1 H NMR(400MHz,DMSO-d 6 )δ(ppm)7.42(d,J=8.8Hz,2H),7.29(td,J=8.0,6.0 Hz,1H),7.03–6.98(m,3H),6.65(d,J=8.0Hz,1H),6.27(s,1H),4.18(t,J=6.8Hz,2H),3.99(t,J=6.8Hz,2H),3.80(s,3H).
Step 2) Synthesis of 2- (2-fluoro-6- ((4-methoxyphenyl) sulfonyl) phenyl) -1, 3-dioxolane
The title compound was prepared as described in example 1, step 3 by reacting 2- (2-fluoro-6- ((4-methoxyphenyl) thio) phenyl) -1, 3-dioxolane (1.05 g,3.43 mmol), m-chloroperoxybenzoic acid (1.88 g,8.72 mmol) in dichloromethane (10 mL) and drying to give the title compound as a white solid (1.04 g, 89.7%) by silica gel column chromatography (petroleum ether/ethyl acetate (v/v) =10/1).
MS(ESI,pos.ion)m/z:339.1[M+H] +
1 H NMR(600MHz,DMSO-d 6 )δ(ppm)7.90(d,J=8.4Hz,1H),7.84–7.80(m,2H),7.75(td,J=8.4,4.8Hz,1H),7.61(dd,J=10.8,8.4Hz,1H),7.20–7.15(m,2H),6.62(d,J=1.2Hz,1H),4.07(t,J=6.6Hz,1H),3.92(t,J=6.6Hz,1H),3.87(s,3H).
Step 3) Synthesis of 2-fluoro-6- ((4-methoxyphenyl) sulfonyl) benzaldehyde
The title compound was prepared as described in example 1, step 4 by reacting 2- (2-fluoro-6- ((4-methoxyphenyl) sulfonyl) phenyl) -1, 3-dioxolane (1.04 g,3.10 mmol), trifluoroacetic acid (1.4 mL,18.8 mmol) in dichloromethane (10 mL) and drying the crude product by silica gel column chromatography (petroleum ether/ethyl acetate (v/v) =5/1) to give the title compound as a white solid (0.91 g, 99.7%).
MS(ESI,pos.ion)m/z:295.1[M+H] +
1 H NMR(600MHz,DMSO-d 6 )δ(ppm)10.52(s,1H),7.93–7.90(m,3H),7.85(td,J=8.0,4.8Hz,1H),7.71(t,J=9.6Hz,1H),7.20–7.17(m,2H),3.86(s,3H).
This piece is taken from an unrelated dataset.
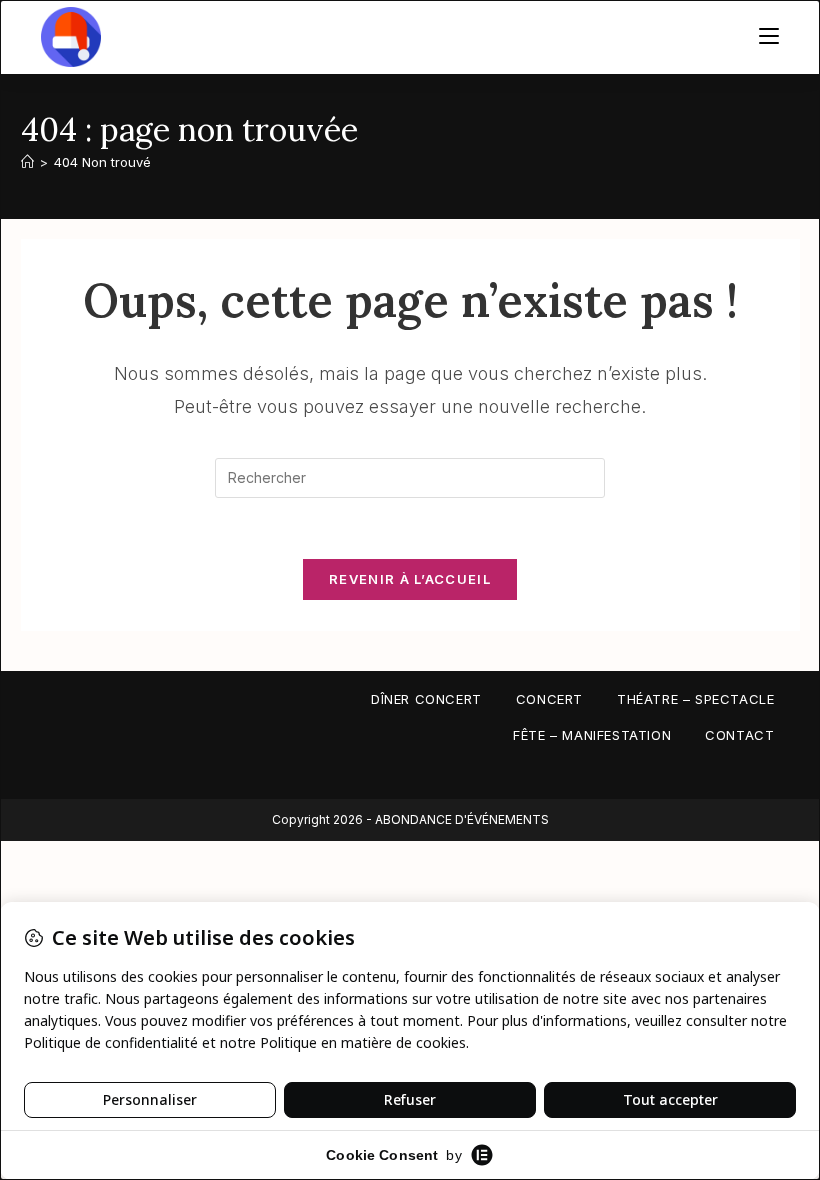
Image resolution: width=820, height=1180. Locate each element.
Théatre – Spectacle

Step 4) Synthesis of 2- ((4-methoxyphenyl) sulfonyl) -6- (piperazin-1-yl) benzaldehyde
The title compound was prepared as described in example 1, step 5 by reacting 2-fluoro-6- ((4-methoxyphenyl) sulfonyl) benzaldehyde (910 mg,3.09 mmol), piperazine (680 mg,10 mmol), potassium carbonate (880 mg,6.4 mmol) in acetonitrile (10 mL) and drying the crude product by silica gel column chromatography (dichloromethane/methanol (v/v) =15/1) to give the title compound as a pale yellow oil (520 mg, 46.7%).
MS(ESI,pos.ion)m/z:361.2[M+H] +
1 H NMR(600MHz,DMSO-d 6 )δ(ppm)10.40(s,1H),7.83(d,J=9.0Hz,2H),7.72(d,J=7.2Hz,1H),7.68(t,J=8.4Hz,1H),7.54(d,J=7.8Hz,1H),7.15(d,J=9.0Hz,2H),3.84(s,3H),2.81–2.80(m,4H),2.75–2.73(m,4H).
Step 5) 2- ((4-methoxyphenyl) sulfonyl) -6- (4- (2, 2-trifluoroacetyl) piperazin-1-yl) benzyl Synthesis of aldehydes
The title compound was prepared as described in example 1, step 6 by reacting 2- ((4-methoxyphenyl) sulfonyl) -6- (piperazin-1-yl) benzaldehyde (520 mg,1.44 mmol), trifluoroacetic anhydride (0.38 mL,2.70 mmol), triethylamine (0.54 mL,3.9 mmol) in dichloromethane (10 mL) and drying to give the title compound as a yellow solid (400 mg, 60.7%) by silica gel column chromatography (petroleum ether/ethyl acetate (v/v) =2/1).
MS(ESI,pos.ion)m/z:457.1[M+H] +
1 H NMR(600MHz,DMSO-d 6 )δ(ppm)10.49(s,1H),7.82(d,J=8.4Hz,2H),7.77(d,J=7.8Hz,1H),7.70(t,J=8.4Hz,1H),7.61(d,J=7.8Hz,1H),7.14(d,J=9.0Hz,2H),3.83(s,3H),3.67–3.59(m,4H),2.99(t,J=4.8Hz,2H),2.97(t,J=4.8Hz,2H).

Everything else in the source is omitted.